(What the exercise asks)
Copy each record exactly, word for word.

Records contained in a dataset
•••

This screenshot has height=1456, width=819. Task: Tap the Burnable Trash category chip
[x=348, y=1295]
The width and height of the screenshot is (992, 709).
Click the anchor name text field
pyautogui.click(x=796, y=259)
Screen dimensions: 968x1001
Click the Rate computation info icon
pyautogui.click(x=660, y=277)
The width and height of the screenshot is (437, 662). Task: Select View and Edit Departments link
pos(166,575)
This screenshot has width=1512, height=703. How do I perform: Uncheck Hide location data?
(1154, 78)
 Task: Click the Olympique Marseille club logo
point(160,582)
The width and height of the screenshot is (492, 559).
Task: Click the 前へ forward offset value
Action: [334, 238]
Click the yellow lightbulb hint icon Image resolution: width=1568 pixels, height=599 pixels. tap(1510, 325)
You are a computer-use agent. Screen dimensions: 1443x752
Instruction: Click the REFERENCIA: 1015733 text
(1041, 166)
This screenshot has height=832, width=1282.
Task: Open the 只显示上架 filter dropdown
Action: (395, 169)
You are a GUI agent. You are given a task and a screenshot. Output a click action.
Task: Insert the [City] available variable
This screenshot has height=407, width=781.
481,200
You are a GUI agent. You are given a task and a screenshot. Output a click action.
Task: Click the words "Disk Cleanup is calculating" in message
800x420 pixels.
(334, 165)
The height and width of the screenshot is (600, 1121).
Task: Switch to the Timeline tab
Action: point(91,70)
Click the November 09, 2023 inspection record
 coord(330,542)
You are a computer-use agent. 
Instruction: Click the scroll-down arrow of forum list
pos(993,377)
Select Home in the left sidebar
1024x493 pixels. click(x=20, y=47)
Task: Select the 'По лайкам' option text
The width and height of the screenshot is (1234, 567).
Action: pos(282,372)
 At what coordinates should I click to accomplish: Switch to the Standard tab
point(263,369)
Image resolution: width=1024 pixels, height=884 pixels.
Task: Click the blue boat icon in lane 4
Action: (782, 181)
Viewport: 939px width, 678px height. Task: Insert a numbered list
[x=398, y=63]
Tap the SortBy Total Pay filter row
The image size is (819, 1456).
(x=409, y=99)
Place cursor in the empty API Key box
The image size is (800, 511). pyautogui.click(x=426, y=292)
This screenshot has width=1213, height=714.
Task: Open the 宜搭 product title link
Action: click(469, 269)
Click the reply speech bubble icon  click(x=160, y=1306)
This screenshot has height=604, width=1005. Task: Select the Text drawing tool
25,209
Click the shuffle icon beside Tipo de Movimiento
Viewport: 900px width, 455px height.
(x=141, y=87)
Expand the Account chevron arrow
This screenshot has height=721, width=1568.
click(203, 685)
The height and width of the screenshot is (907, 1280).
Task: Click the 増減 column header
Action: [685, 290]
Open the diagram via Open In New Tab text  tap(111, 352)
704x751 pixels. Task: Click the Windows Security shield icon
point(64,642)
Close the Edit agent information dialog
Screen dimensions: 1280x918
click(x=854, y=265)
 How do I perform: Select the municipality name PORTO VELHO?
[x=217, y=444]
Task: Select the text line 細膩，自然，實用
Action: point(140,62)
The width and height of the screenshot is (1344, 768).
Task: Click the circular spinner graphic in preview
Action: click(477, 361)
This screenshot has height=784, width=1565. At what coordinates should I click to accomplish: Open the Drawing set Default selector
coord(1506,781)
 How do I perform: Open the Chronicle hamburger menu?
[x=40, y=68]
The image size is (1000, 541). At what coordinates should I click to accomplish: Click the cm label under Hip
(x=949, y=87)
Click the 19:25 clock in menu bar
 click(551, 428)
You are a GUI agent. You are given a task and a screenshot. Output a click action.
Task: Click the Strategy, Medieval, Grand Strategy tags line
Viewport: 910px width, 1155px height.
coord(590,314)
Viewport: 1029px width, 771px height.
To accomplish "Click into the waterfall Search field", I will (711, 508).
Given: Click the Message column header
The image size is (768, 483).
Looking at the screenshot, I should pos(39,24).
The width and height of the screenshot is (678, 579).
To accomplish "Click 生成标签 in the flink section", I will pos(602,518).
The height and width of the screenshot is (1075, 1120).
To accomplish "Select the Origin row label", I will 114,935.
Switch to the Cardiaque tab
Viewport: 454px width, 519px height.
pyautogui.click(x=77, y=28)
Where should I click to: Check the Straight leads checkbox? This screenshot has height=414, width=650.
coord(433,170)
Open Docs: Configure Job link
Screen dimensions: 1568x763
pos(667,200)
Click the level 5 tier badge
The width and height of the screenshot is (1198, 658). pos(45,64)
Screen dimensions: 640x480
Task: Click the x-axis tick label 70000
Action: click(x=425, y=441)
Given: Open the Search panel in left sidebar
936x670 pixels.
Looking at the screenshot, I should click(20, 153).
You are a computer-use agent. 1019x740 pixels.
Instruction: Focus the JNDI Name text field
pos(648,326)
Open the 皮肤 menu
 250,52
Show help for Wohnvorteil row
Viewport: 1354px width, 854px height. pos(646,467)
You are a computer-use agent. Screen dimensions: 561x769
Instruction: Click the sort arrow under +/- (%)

•••

(Task result)
This screenshot has height=1456, width=819. Task: Tap the Burnable Trash category chip
[x=348, y=1295]
The width and height of the screenshot is (992, 709).
Click the anchor name text field
pyautogui.click(x=796, y=259)
Screen dimensions: 968x1001
Click the Rate computation info icon
pyautogui.click(x=660, y=277)
The width and height of the screenshot is (437, 662). Task: Select View and Edit Departments link
pos(166,575)
This screenshot has width=1512, height=703. How do I perform: Uncheck Hide location data?
(1154, 78)
 Task: Click the Olympique Marseille club logo
point(160,582)
The width and height of the screenshot is (492, 559).
Task: Click the 前へ forward offset value
Action: [334, 238]
Click the yellow lightbulb hint icon Image resolution: width=1568 pixels, height=599 pixels. tap(1510, 325)
You are a computer-use agent. Screen dimensions: 1443x752
Instruction: Click the REFERENCIA: 1015733 text
(1041, 166)
This screenshot has height=832, width=1282.
Task: Open the 只显示上架 filter dropdown
Action: (395, 169)
You are a GUI agent. You are given a task and a screenshot. Output a click action.
Task: Insert the [City] available variable
This screenshot has height=407, width=781.
481,200
You are a GUI agent. You are given a task and a screenshot. Output a click action.
Task: Click the words "Disk Cleanup is calculating" in message
800x420 pixels.
(334, 165)
The height and width of the screenshot is (600, 1121).
Task: Switch to the Timeline tab
Action: point(91,70)
Click the November 09, 2023 inspection record
 coord(330,542)
You are a computer-use agent. 
Instruction: Click the scroll-down arrow of forum list
pos(993,377)
Select Home in the left sidebar
1024x493 pixels. click(x=20, y=47)
Task: Select the 'По лайкам' option text
The width and height of the screenshot is (1234, 567).
Action: pos(282,372)
 At what coordinates should I click to accomplish: Switch to the Standard tab
point(263,369)
Image resolution: width=1024 pixels, height=884 pixels.
Task: Click the blue boat icon in lane 4
Action: (782, 181)
Viewport: 939px width, 678px height. Task: Insert a numbered list
[x=398, y=63]
Tap the SortBy Total Pay filter row
The image size is (819, 1456).
(x=409, y=99)
Place cursor in the empty API Key box
The image size is (800, 511). pyautogui.click(x=426, y=292)
This screenshot has width=1213, height=714.
Task: Open the 宜搭 product title link
Action: click(469, 269)
Click the reply speech bubble icon  click(x=160, y=1306)
This screenshot has height=604, width=1005. Task: Select the Text drawing tool
25,209
Click the shuffle icon beside Tipo de Movimiento
Viewport: 900px width, 455px height.
(x=141, y=87)
Expand the Account chevron arrow
This screenshot has height=721, width=1568.
click(203, 685)
The height and width of the screenshot is (907, 1280).
Task: Click the 増減 column header
Action: [685, 290]
Open the diagram via Open In New Tab text  tap(111, 352)
704x751 pixels. Task: Click the Windows Security shield icon
point(64,642)
Close the Edit agent information dialog
Screen dimensions: 1280x918
click(x=854, y=265)
 How do I perform: Select the municipality name PORTO VELHO?
[x=217, y=444]
Task: Select the text line 細膩，自然，實用
Action: point(140,62)
The width and height of the screenshot is (1344, 768).
Task: Click the circular spinner graphic in preview
Action: click(477, 361)
This screenshot has height=784, width=1565. At what coordinates should I click to accomplish: Open the Drawing set Default selector
coord(1506,781)
 How do I perform: Open the Chronicle hamburger menu?
[x=40, y=68]
The image size is (1000, 541). At what coordinates should I click to accomplish: Click the cm label under Hip
(x=949, y=87)
Click the 19:25 clock in menu bar
 click(551, 428)
You are a GUI agent. You are given a task and a screenshot. Output a click action.
Task: Click the Strategy, Medieval, Grand Strategy tags line
Viewport: 910px width, 1155px height.
coord(590,314)
Viewport: 1029px width, 771px height.
To accomplish "Click into the waterfall Search field", I will (711, 508).
Given: Click the Message column header
The image size is (768, 483).
Looking at the screenshot, I should pos(39,24).
The width and height of the screenshot is (678, 579).
To accomplish "Click 生成标签 in the flink section", I will pos(602,518).
The height and width of the screenshot is (1075, 1120).
To accomplish "Select the Origin row label", I will 114,935.
Switch to the Cardiaque tab
Viewport: 454px width, 519px height.
pyautogui.click(x=77, y=28)
Where should I click to: Check the Straight leads checkbox? This screenshot has height=414, width=650.
coord(433,170)
Open Docs: Configure Job link
Screen dimensions: 1568x763
pos(667,200)
Click the level 5 tier badge
The width and height of the screenshot is (1198, 658). pos(45,64)
Screen dimensions: 640x480
Task: Click the x-axis tick label 70000
Action: click(x=425, y=441)
Given: Open the Search panel in left sidebar
936x670 pixels.
Looking at the screenshot, I should click(20, 153).
You are a computer-use agent. 1019x740 pixels.
Instruction: Focus the JNDI Name text field
pos(648,326)
Open the 皮肤 menu
 250,52
Show help for Wohnvorteil row
Viewport: 1354px width, 854px height. pos(646,467)
You are a computer-use agent. Screen dimensions: 561x769
Instruction: Click the sort arrow under +/- (%)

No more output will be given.